Nachdem der Ruhm der ersten Südpol-Ankunft an Amundsen vergeben war, wollte Sh. die Antarktis komplett durchqueren - über den Südpol hinweg. Diese 2. Expedition „Endurance“ in den Jahren 1914-17 sollte katastrophal beginnen - und zugleich glücklich enden: Das Transportschiff fror praktisch in Sichtweite des antarktischen Festlands ein und sank später; das sie umgebende Eis wurde zur riesigen Scholle, auf der die Mannschaft mit dem geretteten Material monatelang Richtung Norden triftete.

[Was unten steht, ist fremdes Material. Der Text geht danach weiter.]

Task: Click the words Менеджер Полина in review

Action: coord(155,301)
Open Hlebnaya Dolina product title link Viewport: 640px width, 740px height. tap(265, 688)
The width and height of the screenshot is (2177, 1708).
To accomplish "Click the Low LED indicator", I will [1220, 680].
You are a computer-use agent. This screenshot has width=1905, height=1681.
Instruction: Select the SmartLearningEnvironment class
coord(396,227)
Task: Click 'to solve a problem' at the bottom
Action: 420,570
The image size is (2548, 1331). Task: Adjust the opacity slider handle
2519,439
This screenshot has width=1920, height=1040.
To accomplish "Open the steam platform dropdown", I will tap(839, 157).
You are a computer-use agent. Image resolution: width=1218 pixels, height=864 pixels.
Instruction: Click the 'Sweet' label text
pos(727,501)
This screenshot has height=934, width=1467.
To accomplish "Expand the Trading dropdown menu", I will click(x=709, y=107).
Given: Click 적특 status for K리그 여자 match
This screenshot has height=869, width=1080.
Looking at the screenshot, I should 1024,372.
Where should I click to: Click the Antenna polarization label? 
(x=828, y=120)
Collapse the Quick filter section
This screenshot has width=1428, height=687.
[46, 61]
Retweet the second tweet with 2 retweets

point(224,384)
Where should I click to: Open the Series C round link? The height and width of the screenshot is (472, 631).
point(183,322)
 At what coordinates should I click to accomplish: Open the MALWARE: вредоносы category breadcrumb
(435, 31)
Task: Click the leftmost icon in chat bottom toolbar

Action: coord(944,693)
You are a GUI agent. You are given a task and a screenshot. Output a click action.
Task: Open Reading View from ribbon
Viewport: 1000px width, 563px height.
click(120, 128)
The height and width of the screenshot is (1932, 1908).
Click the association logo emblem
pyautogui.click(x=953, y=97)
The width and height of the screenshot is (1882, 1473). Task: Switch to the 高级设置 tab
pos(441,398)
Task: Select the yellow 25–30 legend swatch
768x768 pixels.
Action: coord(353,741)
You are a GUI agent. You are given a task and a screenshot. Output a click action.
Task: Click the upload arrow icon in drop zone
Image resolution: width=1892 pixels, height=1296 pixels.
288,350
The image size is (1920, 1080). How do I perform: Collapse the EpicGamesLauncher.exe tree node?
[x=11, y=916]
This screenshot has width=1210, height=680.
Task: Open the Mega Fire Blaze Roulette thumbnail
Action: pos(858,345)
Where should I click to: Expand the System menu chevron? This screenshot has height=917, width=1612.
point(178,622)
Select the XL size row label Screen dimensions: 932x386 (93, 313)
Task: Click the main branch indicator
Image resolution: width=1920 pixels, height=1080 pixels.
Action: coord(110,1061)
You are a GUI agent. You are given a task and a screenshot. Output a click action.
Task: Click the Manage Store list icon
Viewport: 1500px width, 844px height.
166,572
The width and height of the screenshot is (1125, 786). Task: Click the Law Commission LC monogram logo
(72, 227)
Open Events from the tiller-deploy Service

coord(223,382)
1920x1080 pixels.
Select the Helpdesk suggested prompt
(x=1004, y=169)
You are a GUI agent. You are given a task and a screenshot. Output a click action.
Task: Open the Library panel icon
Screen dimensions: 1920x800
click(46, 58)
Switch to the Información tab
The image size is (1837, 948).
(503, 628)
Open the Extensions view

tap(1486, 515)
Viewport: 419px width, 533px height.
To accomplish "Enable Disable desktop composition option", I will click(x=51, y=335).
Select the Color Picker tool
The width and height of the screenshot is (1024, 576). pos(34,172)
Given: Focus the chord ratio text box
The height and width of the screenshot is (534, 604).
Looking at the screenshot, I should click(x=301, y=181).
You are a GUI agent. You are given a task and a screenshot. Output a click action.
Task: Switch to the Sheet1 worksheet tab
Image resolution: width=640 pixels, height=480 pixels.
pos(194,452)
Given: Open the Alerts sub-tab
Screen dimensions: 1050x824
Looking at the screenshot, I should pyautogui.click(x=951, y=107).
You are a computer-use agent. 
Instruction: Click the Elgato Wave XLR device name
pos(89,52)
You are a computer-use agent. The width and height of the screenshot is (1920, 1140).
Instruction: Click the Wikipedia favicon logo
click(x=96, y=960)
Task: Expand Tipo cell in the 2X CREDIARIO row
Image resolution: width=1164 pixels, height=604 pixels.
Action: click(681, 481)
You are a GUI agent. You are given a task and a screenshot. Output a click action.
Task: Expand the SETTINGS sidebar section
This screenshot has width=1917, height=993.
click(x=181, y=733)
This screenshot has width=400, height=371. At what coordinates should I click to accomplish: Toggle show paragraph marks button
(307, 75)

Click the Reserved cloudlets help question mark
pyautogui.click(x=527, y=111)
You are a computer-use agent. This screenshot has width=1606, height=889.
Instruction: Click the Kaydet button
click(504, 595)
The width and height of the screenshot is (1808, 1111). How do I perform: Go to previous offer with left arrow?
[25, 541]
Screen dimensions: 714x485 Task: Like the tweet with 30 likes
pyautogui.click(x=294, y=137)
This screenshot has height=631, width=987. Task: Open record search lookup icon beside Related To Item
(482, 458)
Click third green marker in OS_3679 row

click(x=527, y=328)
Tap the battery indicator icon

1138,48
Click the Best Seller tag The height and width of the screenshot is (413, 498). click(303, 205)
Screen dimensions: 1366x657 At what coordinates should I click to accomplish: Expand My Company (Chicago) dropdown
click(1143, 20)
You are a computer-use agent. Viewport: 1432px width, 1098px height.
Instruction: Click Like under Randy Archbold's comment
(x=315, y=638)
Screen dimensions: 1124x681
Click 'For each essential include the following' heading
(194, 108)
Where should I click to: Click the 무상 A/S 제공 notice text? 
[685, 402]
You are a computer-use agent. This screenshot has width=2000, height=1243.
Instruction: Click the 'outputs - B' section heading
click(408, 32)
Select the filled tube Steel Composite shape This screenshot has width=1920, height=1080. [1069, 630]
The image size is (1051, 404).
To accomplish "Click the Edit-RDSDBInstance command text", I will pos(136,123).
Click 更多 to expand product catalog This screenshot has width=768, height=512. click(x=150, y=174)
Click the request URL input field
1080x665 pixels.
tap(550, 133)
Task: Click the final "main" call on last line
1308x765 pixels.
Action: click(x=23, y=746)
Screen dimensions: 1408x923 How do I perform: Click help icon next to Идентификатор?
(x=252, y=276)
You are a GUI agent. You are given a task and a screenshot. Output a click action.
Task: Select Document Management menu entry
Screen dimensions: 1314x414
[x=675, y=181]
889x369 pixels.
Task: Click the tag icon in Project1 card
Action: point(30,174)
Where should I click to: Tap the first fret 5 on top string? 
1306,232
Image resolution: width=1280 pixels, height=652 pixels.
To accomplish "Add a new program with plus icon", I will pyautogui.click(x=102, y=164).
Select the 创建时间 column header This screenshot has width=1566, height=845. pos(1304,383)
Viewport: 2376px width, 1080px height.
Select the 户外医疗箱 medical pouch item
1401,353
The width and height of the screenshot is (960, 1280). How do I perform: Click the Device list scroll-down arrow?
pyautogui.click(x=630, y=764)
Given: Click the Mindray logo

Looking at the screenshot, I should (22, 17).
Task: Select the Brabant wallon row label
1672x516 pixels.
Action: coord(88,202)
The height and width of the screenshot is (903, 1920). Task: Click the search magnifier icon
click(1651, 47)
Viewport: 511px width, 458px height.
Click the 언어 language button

Sie konnten schließlich auf dem unbewohnten Elephant-Island landen. Das war aber noch lange nicht die Rettung: mit einem der „geretteten“ Rettungsboote ruderte Sh. mit 5 Männern rund 1000 km (!) über die offene, eiskalte See, um schließlich Südgeorgien zu erreichen. Von dort konnte Sh. - nach mancherlei Verhandlung - die Bergung der Restmannschaft in die Wege leiten. Letztere warteten 4 Monate auf dem Island. Die Leistungen aller Teilnehmer, sowohl physischer, psychischer als auch nautischer Natur, sind unvorstellbar.

Auf einer dritten, von ihm vorbereiteten Expedition starb Shackleton 1922 schließlich, noch bevor er die Antarktis betreten konnte. - Sein Ruhm damals wie heute begründet sich also nicht auf besondere Entdeckungen oder Ersteroberungen, sondern vielmehr auf seine Führer-Qualitäten. Er war sich einerseits nicht zu schade, auch unangenehme Arbeiten wie alle anderen Crew-Mitglieder zu übernehmen. Andererseits (oder gerade deshalb?) schaffte er es, bei allen Gefährten in außerordentlichem Maße die nötigen Kraftreserven, Mut und Überlebenswillen zu entlocken. Nur so konnte es geschehen, dass die Mannschaft der Endurance-Expedition, die fast 2 Jahre als verschollen galt, komplett überlebte.

Von dieser Expedition gibt es erstaunlicher Weise Fotos und sogar Filme, da Sh. einen echten Fotografen mitnahm und nicht nur dieser, sondern auch sein Bildmaterial überlebte.